ЗАДАНИЕ: Выведите дословно часть предоставленного ниже фрагмента о перевозке заключённых, начиная со слов «Архипелаг ГУЛаг(в одном» и заканчивая словами «Владимир Александрович Васильев.».

ПРЕДОСТАВЛЕННЫЙ ФРАГМЕНТ:
Архипелаг ГУЛаг(в одном томе)
Шрифт:
Привезли в тюрьму – и тюрьма приняла нас без приёмного шмона и без бани. Мягчели проклятые стены! Так с мешками и чемоданами затащились в камеру. Утром корпусной отпер дверь и вздохнул: «Выходи со всеми вещами».
Разжимались чёртовы когти…
Весеннее алое утро охватило нас во дворе. Заря теплила кирпичные тюремные стены. Посреди двора ждал нас грузовик, и в кузове уже сидели двое зэков, присоединяемых к нам. Надо бы дышать, оглядываться, проникаться неповторимостью момента – но никак нельзя было упускать нового знакомства! Один из новеньких – сухонький седой старик со слезящимися светлыми глазами – сидел на своих подмятых вещичках так выпрямленно, торжественно, как царь перед приёмом послов. Можно было подумать, что он или глух, или иностранец и не надеется найти с нами общий язык. Едва влезши в кузов,
– Владимир Александрович Васильев.
И – проскочила между нами душевная искра! Чует сердце друга и недруга. Это – друг. В тюрьме спеши узнавать людей! – не знаешь, не разлучат ли через минуту. Да, бишь, мы уже не в тюрьме, но всё равно… И, пересиливая шум мотора, я интервьюирую его, не замечая, как грузовик сошёл с тюремного асфальта на уличный булыжник, забывая, что надо не оглянуться на последнюю тюрьму (сколько ж их будет, последних?), не посмотря даже на короткий кусочек воли, который мы проезжаем, – и вот уже снова в широком внутреннем дворе областного МВД, откуда выход в город нам опять-таки запрещён.

ФРАГМЕНТ ДАННЫХ:

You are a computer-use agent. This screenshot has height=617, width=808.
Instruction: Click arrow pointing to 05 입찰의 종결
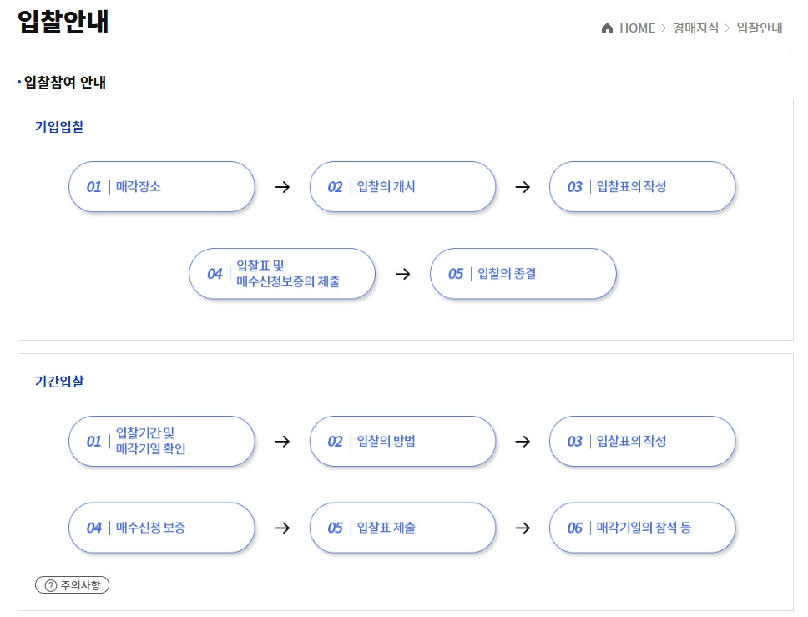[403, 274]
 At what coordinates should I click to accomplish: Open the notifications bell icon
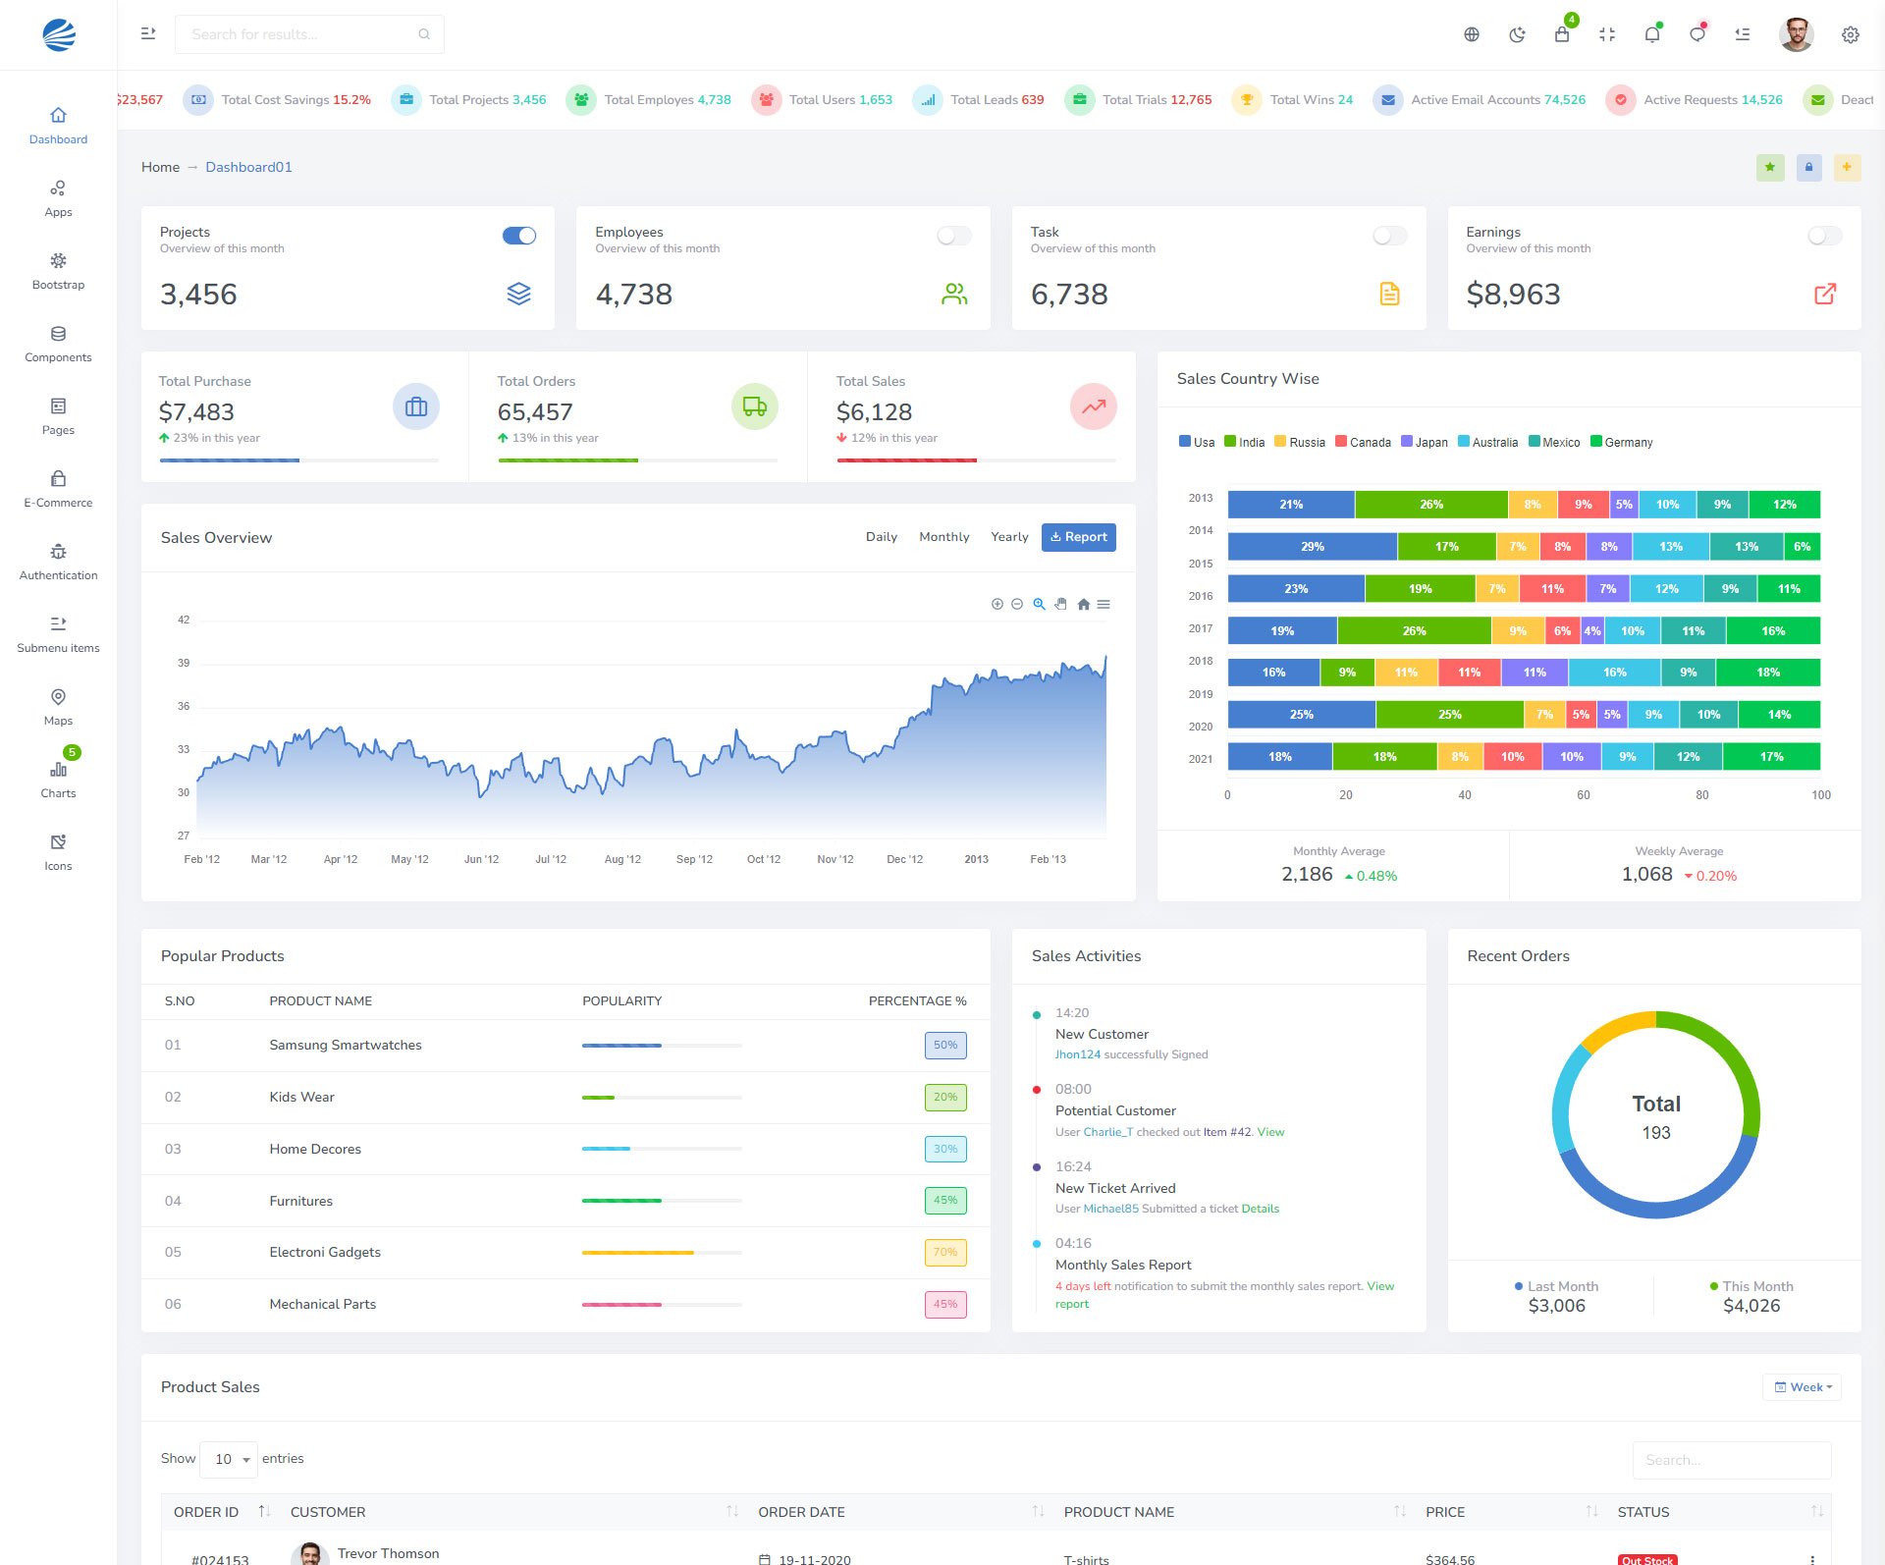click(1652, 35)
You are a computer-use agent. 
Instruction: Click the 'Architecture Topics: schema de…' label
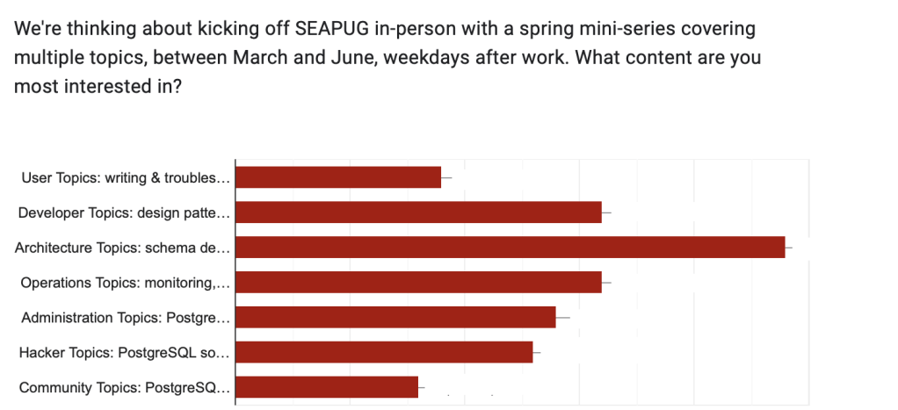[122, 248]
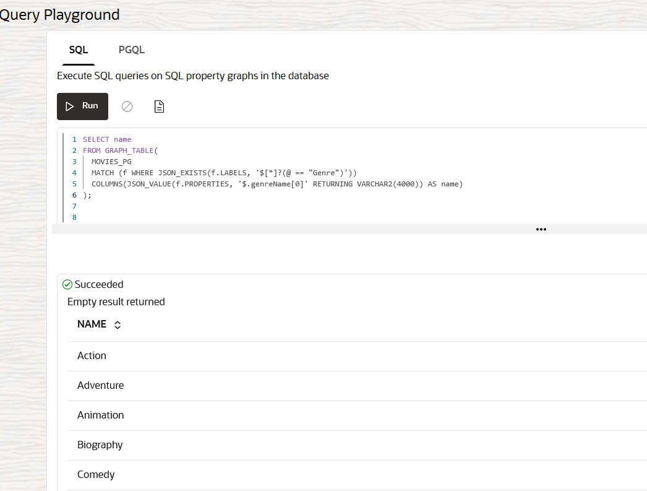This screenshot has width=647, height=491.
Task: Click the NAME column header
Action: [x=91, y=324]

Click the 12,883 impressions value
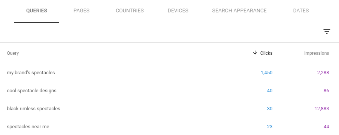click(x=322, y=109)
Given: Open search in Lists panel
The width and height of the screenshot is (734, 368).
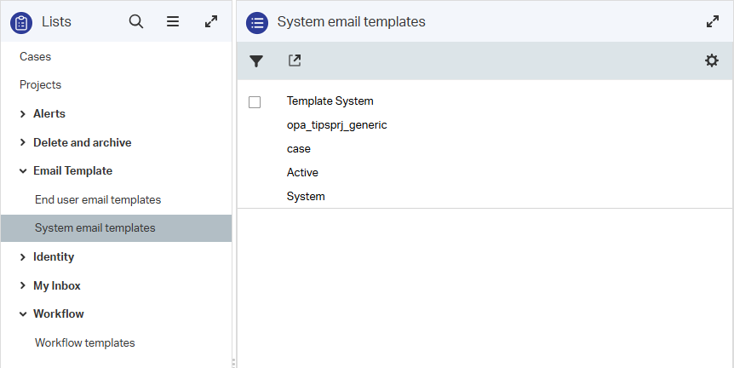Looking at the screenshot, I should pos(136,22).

* * *

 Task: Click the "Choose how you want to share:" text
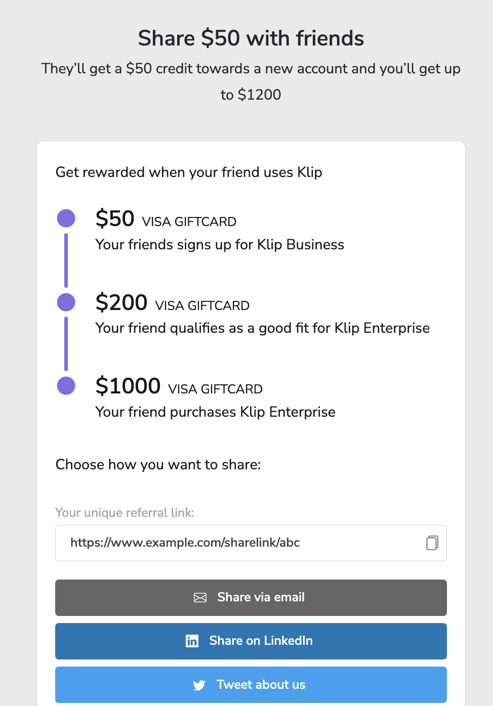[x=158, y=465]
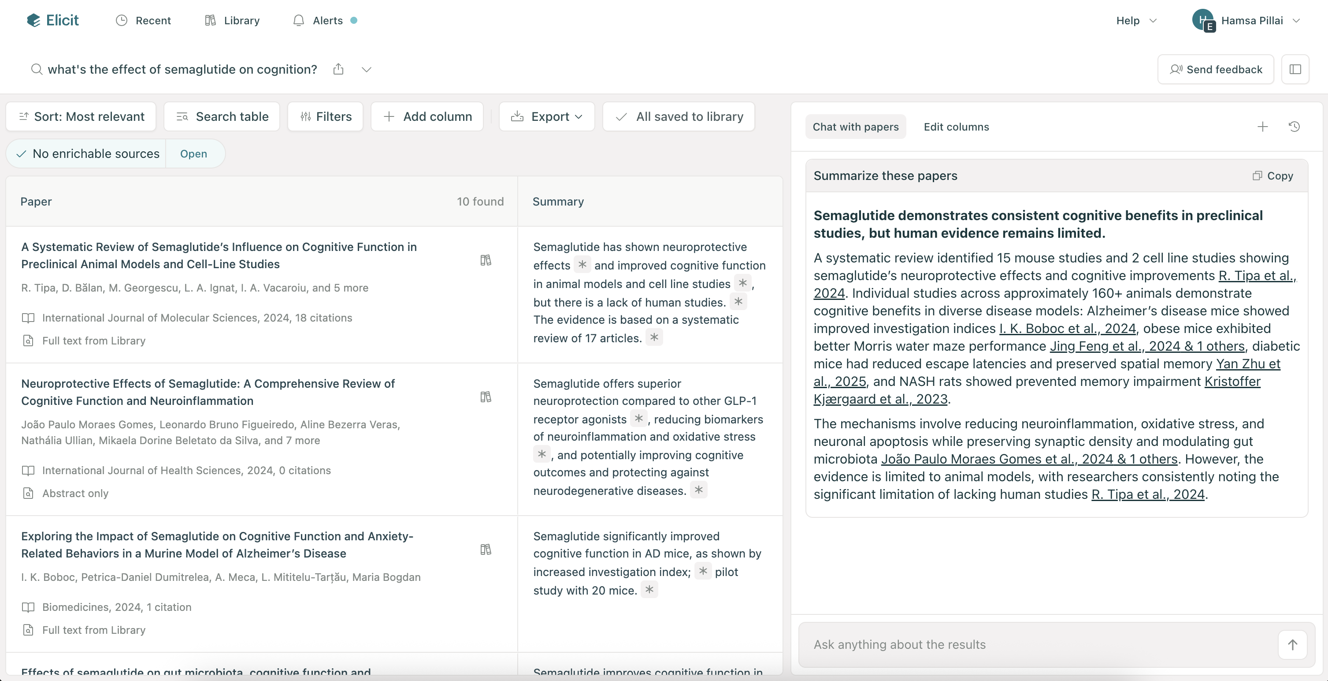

ОТВЕТ НА ЗАДАНИЕ:
Архипелаг ГУЛаг(в одном томе)
Шрифт:
Привезли в тюрьму – и тюрьма приняла нас без приёмного шмона и без бани. Мягчели проклятые стены! Так с мешками и чемоданами затащились в камеру. Утром корпусной отпер дверь и вздохнул: «Выходи со всеми вещами».
Разжимались чёртовы когти…
Весеннее алое утро охватило нас во дворе. Заря теплила кирпичные тюремные стены. Посреди двора ждал нас грузовик, и в кузове уже сидели двое зэков, присоединяемых к нам. Надо бы дышать, оглядываться, проникаться неповторимостью момента – но никак нельзя было упускать нового знакомства! Один из новеньких – сухонький седой старик со слезящимися светлыми глазами – сидел на своих подмятых вещичках так выпрямленно, торжественно, как царь перед приёмом послов. Можно было подумать, что он или глух, или иностранец и не надеется найти с нами общий язык. Едва влезши в кузов,
– Владимир Александрович Васильев.